Each entry below must appear in the output exactly as written.

(Beginning of DATA FOR THIS TASK)

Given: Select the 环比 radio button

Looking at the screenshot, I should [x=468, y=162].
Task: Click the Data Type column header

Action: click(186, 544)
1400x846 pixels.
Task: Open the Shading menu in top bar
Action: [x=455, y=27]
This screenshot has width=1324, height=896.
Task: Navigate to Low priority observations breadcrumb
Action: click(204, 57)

(End of DATA FOR THIS TASK)

## REPLY
Given: Select the 环比 radio button

Looking at the screenshot, I should [x=468, y=162].
Task: Click the Data Type column header

Action: click(186, 544)
1400x846 pixels.
Task: Open the Shading menu in top bar
Action: [x=455, y=27]
This screenshot has width=1324, height=896.
Task: Navigate to Low priority observations breadcrumb
Action: click(204, 57)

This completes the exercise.